- [What needs to be done] Every line of the data is to be transcribed as it stands.

- [Given data]
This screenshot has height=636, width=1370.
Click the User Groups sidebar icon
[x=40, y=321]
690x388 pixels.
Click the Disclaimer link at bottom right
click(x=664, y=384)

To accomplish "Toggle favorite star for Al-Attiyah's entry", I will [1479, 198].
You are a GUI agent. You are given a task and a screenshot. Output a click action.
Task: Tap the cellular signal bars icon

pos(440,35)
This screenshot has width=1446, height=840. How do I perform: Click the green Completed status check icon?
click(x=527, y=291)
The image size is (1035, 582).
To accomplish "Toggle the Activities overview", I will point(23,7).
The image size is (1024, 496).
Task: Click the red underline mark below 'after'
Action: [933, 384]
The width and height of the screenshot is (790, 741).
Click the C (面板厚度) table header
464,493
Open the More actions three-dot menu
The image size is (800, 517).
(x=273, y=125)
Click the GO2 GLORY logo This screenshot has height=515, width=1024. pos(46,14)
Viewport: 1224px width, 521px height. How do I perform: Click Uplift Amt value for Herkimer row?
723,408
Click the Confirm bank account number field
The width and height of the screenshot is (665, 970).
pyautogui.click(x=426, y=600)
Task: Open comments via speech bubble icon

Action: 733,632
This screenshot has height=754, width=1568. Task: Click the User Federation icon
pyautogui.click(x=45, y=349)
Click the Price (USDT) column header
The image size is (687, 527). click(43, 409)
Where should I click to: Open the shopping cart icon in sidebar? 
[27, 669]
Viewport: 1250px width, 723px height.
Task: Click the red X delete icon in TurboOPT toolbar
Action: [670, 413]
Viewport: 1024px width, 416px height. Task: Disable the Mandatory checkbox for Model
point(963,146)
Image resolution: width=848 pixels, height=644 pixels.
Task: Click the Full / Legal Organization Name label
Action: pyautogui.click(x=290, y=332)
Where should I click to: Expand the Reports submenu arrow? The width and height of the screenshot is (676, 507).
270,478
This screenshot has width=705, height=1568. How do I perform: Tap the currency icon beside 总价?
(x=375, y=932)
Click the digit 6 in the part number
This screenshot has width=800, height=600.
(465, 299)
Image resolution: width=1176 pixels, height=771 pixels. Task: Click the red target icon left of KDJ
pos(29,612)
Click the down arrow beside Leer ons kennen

- [Solution for this exercise]
This screenshot has height=636, width=1370.
Click the User Groups sidebar icon
[x=40, y=321]
690x388 pixels.
Click the Disclaimer link at bottom right
click(x=664, y=384)

To accomplish "Toggle favorite star for Al-Attiyah's entry", I will [1479, 198].
You are a GUI agent. You are given a task and a screenshot. Output a click action.
Task: Tap the cellular signal bars icon

pos(440,35)
This screenshot has width=1446, height=840. How do I perform: Click the green Completed status check icon?
click(x=527, y=291)
The image size is (1035, 582).
To accomplish "Toggle the Activities overview", I will point(23,7).
The image size is (1024, 496).
Task: Click the red underline mark below 'after'
Action: [933, 384]
The width and height of the screenshot is (790, 741).
Click the C (面板厚度) table header
464,493
Open the More actions three-dot menu
The image size is (800, 517).
(x=273, y=125)
Click the GO2 GLORY logo This screenshot has height=515, width=1024. pos(46,14)
Viewport: 1224px width, 521px height. How do I perform: Click Uplift Amt value for Herkimer row?
723,408
Click the Confirm bank account number field
The width and height of the screenshot is (665, 970).
pyautogui.click(x=426, y=600)
Task: Open comments via speech bubble icon

Action: 733,632
This screenshot has height=754, width=1568. Task: Click the User Federation icon
pyautogui.click(x=45, y=349)
Click the Price (USDT) column header
The image size is (687, 527). click(43, 409)
Where should I click to: Open the shopping cart icon in sidebar? 
[27, 669]
Viewport: 1250px width, 723px height.
Task: Click the red X delete icon in TurboOPT toolbar
Action: [670, 413]
Viewport: 1024px width, 416px height. Task: Disable the Mandatory checkbox for Model
point(963,146)
Image resolution: width=848 pixels, height=644 pixels.
Task: Click the Full / Legal Organization Name label
Action: pyautogui.click(x=290, y=332)
Where should I click to: Expand the Reports submenu arrow? The width and height of the screenshot is (676, 507).
270,478
This screenshot has width=705, height=1568. How do I perform: Tap the currency icon beside 总价?
(x=375, y=932)
Click the digit 6 in the part number
This screenshot has width=800, height=600.
(465, 299)
Image resolution: width=1176 pixels, height=771 pixels. Task: Click the red target icon left of KDJ
pos(29,612)
Click the down arrow beside Leer ons kennen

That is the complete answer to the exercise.